* **WHAT IS REQUIRED**
Please rewrite all of the items below with every "screenshot" swapped for "screen capture" and everything else unchanged. Leave out the pictures.

* **TASK MATERIAL**
###
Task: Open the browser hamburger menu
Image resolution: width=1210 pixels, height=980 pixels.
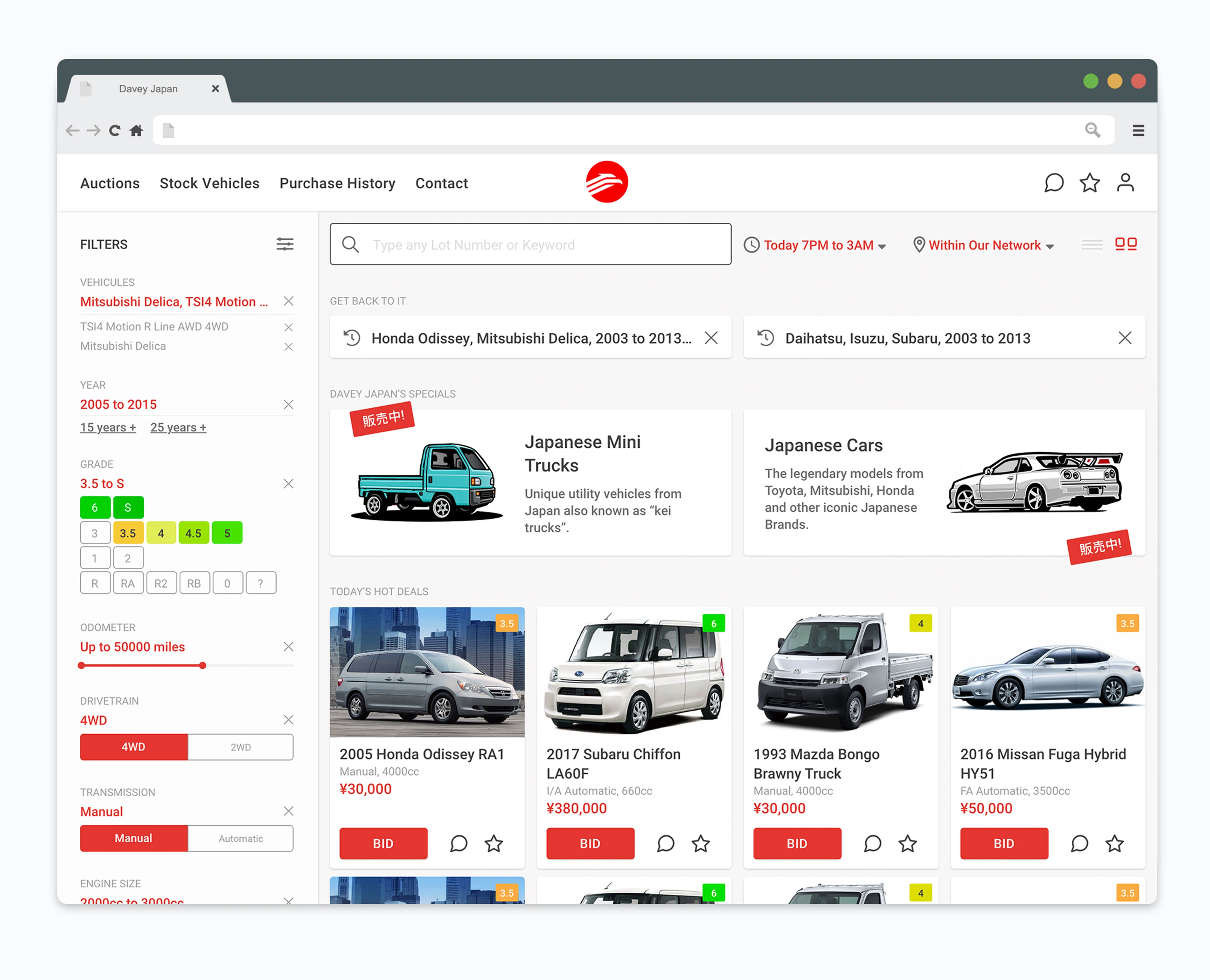Action: tap(1138, 131)
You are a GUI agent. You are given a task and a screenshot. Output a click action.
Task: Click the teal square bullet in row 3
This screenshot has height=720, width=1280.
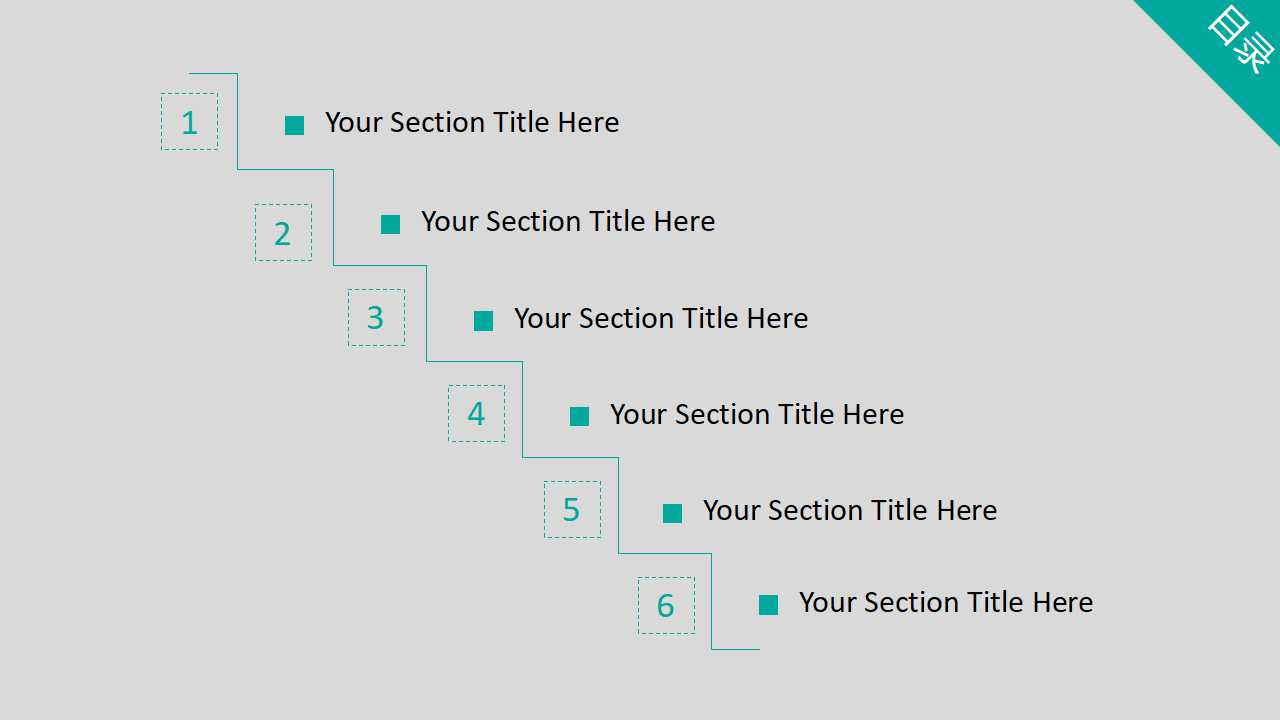pyautogui.click(x=483, y=321)
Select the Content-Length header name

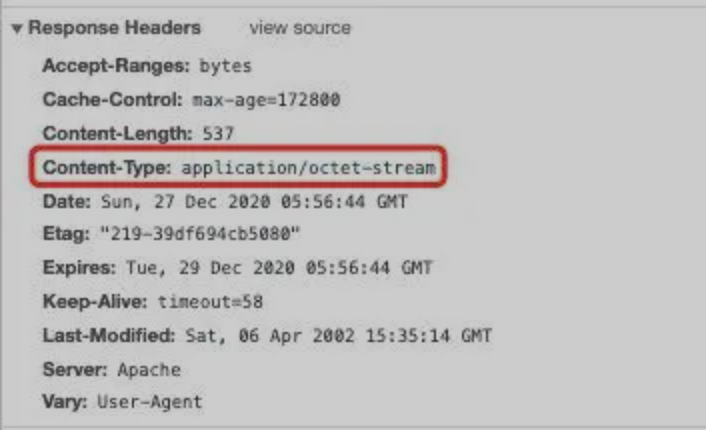point(118,133)
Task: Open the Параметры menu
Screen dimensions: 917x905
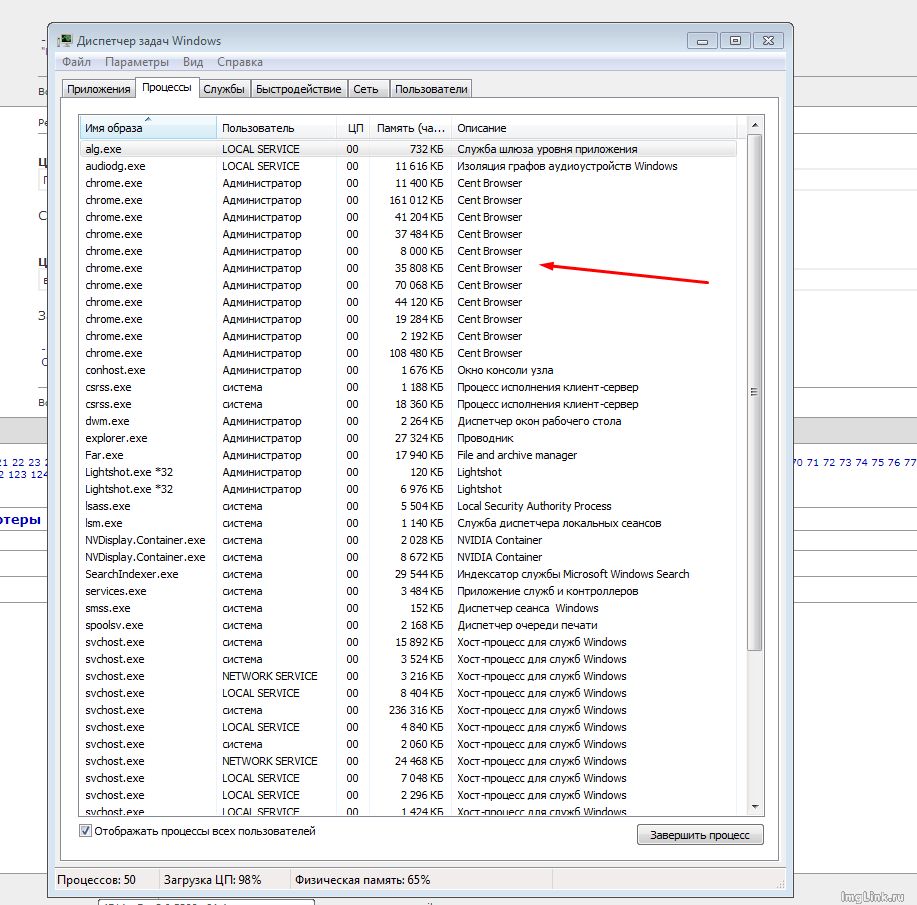Action: click(x=136, y=62)
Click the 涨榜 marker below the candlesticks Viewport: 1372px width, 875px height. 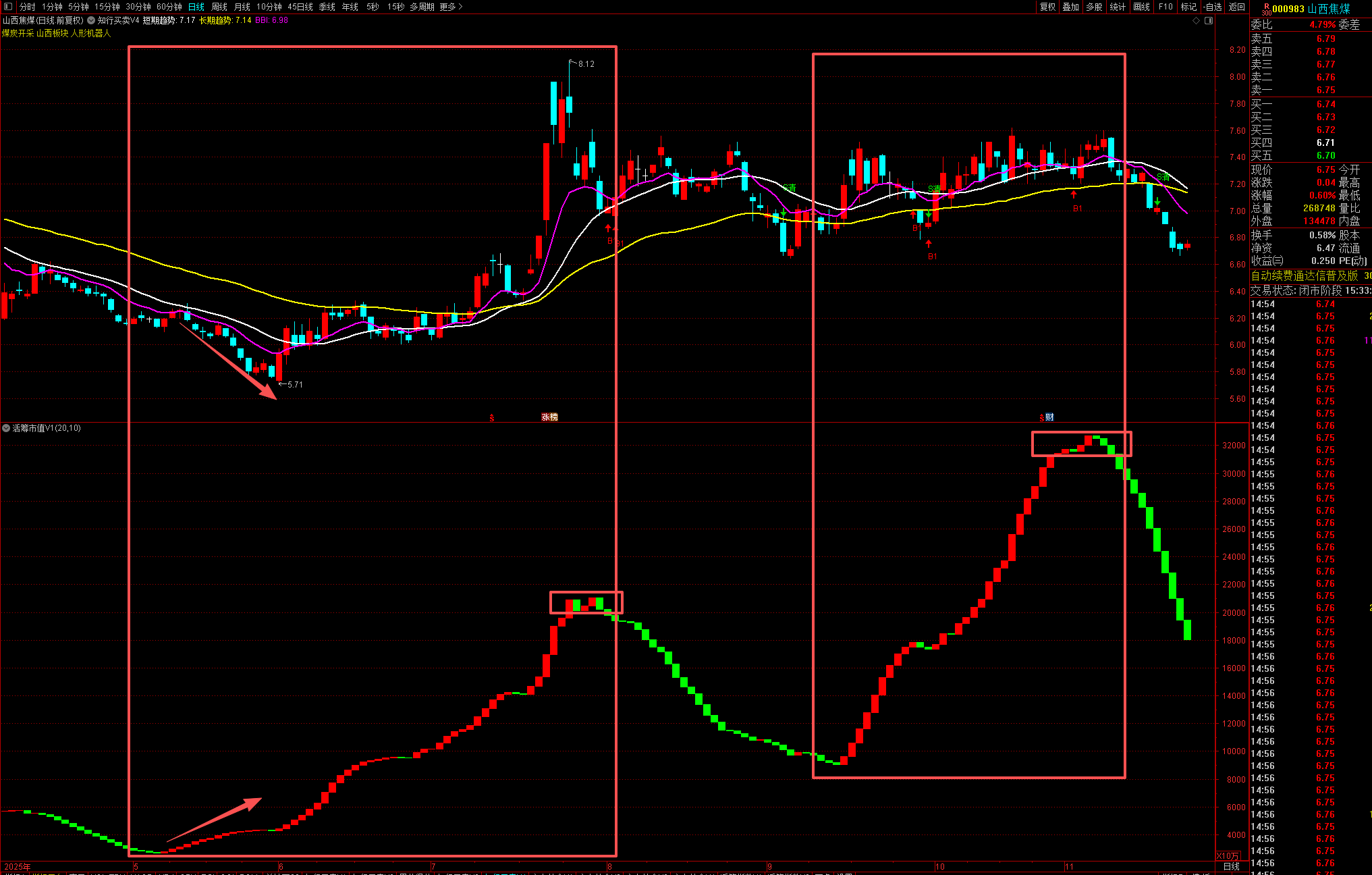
###
* **COMPLETED TASK**
Task: Open the browser hamburger menu
Image resolution: width=1210 pixels, height=980 pixels.
Action: tap(1138, 131)
You are a GUI agent. You are given a task and a screen capture. Output a click action.
Task: Click the teal square bullet in row 3
This screen capture has height=720, width=1280.
pyautogui.click(x=483, y=321)
Select the Content-Length header name

point(118,133)
Task: Open the Параметры menu
Screen dimensions: 917x905
Action: click(x=136, y=62)
Click the 涨榜 marker below the candlesticks Viewport: 1372px width, 875px height. 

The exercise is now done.